Verilen Metin

Hakaret suçu, Türk Ceza Kanunu'nda (TCK) bireylerin onur, şeref ve saygınlığını korumayı amaçlayan önemli bir suç tipidir. Bu makalede, hakaret suçunun hukuki tanımı, unsurları, cezai yaptırımları, ispat yöntemleri, savunma yolları ve sosyal medya gibi dijital platformlardaki görünümü, güncel mevzuat ve Yargıtay kararları ışığında incelenecektir.



Hakaret Suçunun Hukuki Tanımı ve Unsurları



5237 sayılı TCK'nın 125. maddesi, hakaret suçunu düzenlemektedir. İlgili maddeye göre, bir kimseye onur, şeref ve saygınlığını rencide edebilecek nitelikte somut bir fiil veya olgu isnat etmek veya sövmek suretiyle hakaret suçu işlenmiş olur. Hakaret suçunun oluşabilmesi için aşağıdaki unsurların bir arada bulunması gerekmektedir:




  1. Mağdurun Belirli veya Belirlenebilir Olması: Hakaretin yöneltildiği kişinin, doğrudan veya dolaylı yollarla, açıkça belli olması veya durumun şartlarına göre belirlenebilir olması gerekmektedir. Belirsiz veya genel ifadeler, belirli bir kişiye yönelik olmadığı takdirde genellikle hakaret suçunu oluşturmaz. Örneğin, bir topluluğa yönelik genel bir eleştiri, o topluluğun belirli bir üyesine yönelik hakaret olarak değerlendirilemez. Ancak, belirli bir topluluğa yönelik ifadelerin, o topluluğun bir üyesine yönelik olduğu anlaşılıyorsa, hakaret suçu oluşabilir. (Örn: Yargıtay 18. Ceza Dairesi, 2018/10722 E., 2018/10722 K. sayılı kararı)

  2. Fiil veya İsnadın Rencide Edici Nitelikte Olması: İsnat edilen fiil veya kullanılan sözlerin, toplum nezdinde kişinin onur, şeref ve saygınlığını zedeleyecek nitelikte olması gerekir. Bu değerlendirme yapılırken, sözlerin söylendiği bağlam, kullanılan dilin özellikleri, yöresel farklılıklar ve toplumun genel algısı dikkate alınır. Yargıtay, kararlarında bu unsuru değerlendirirken, ortalama bir insanın algısını esas almaktadır. Hakaretin niteliği, somut olayın özelliklerine göre değerlendirilir ve her olayda farklı sonuçlar doğurabilir.

  3. Hukuka Aykırılık: Hakaret fiilinin, Türk Ceza Kanunu'nda veya diğer kanunlarda belirtilen hukuka uygunluk nedenlerinden (örneğin, eleştiri hakkı, haber verme hakkı, meşru savunma) birine dayanmaması gerekir. Hukuka uygunluk nedenlerinin varlığı halinde, fiil suç teşkil etmez.

Yapılacak İş
Hakaret suçuna dair metne göre bu suç, 5237 sayılı TCK'nın hangi maddesinde düzenlenmektedir?

Sağlanan Malzeme
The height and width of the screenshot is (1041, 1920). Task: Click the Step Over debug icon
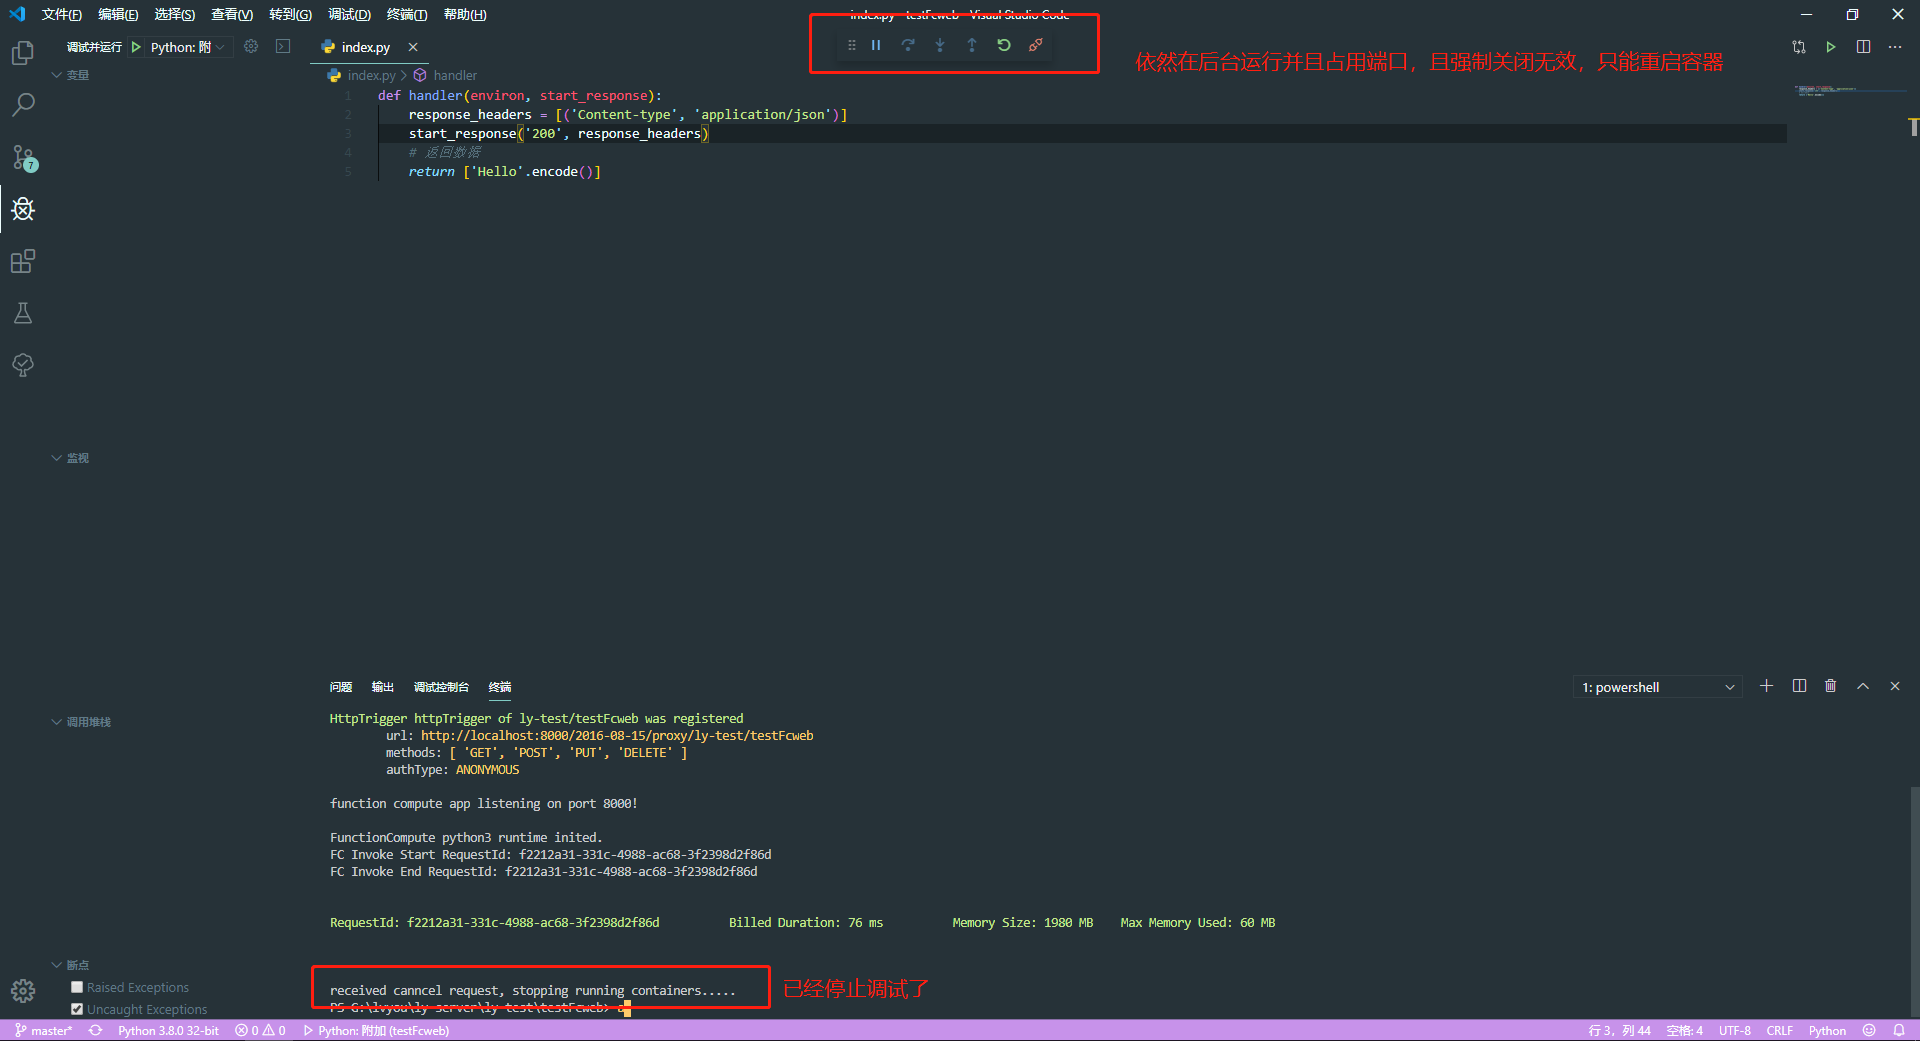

Yanıt
125. maddesinde.